SOURCE INFORMATION:

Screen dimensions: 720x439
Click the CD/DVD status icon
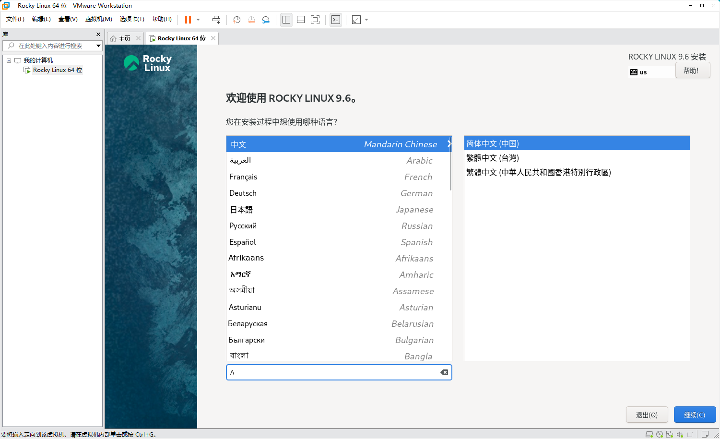(659, 434)
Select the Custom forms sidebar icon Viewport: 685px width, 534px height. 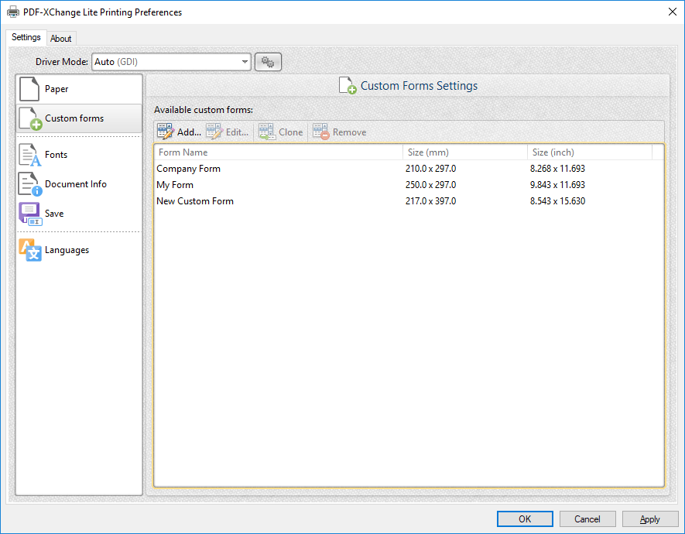[x=29, y=118]
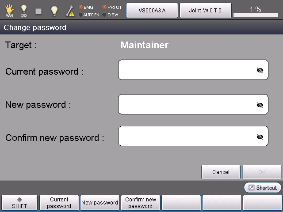Click the AUTO EN status indicator

[x=88, y=15]
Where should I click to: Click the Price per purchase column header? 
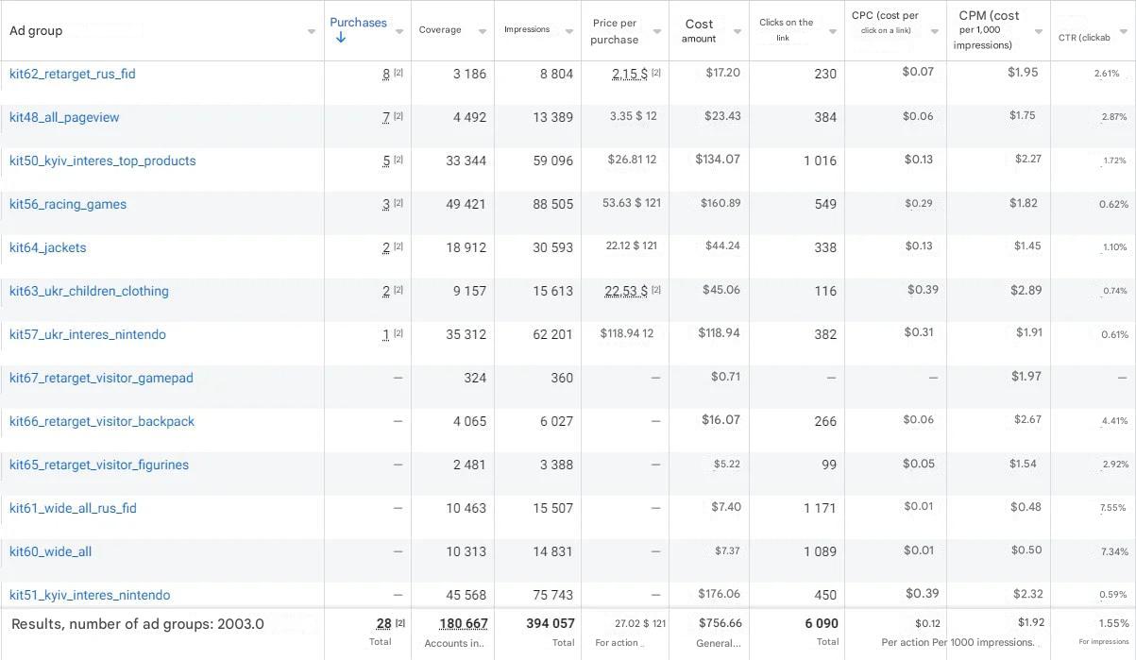pyautogui.click(x=615, y=31)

TASK ITEM:
The lines to retype begin with the one containing "Where should I" and end with the last line of the records. Reproduce them exactly and omit the pictures.

RESPONSE:
Where should I click to: Click the Price per purchase column header? 
pyautogui.click(x=615, y=31)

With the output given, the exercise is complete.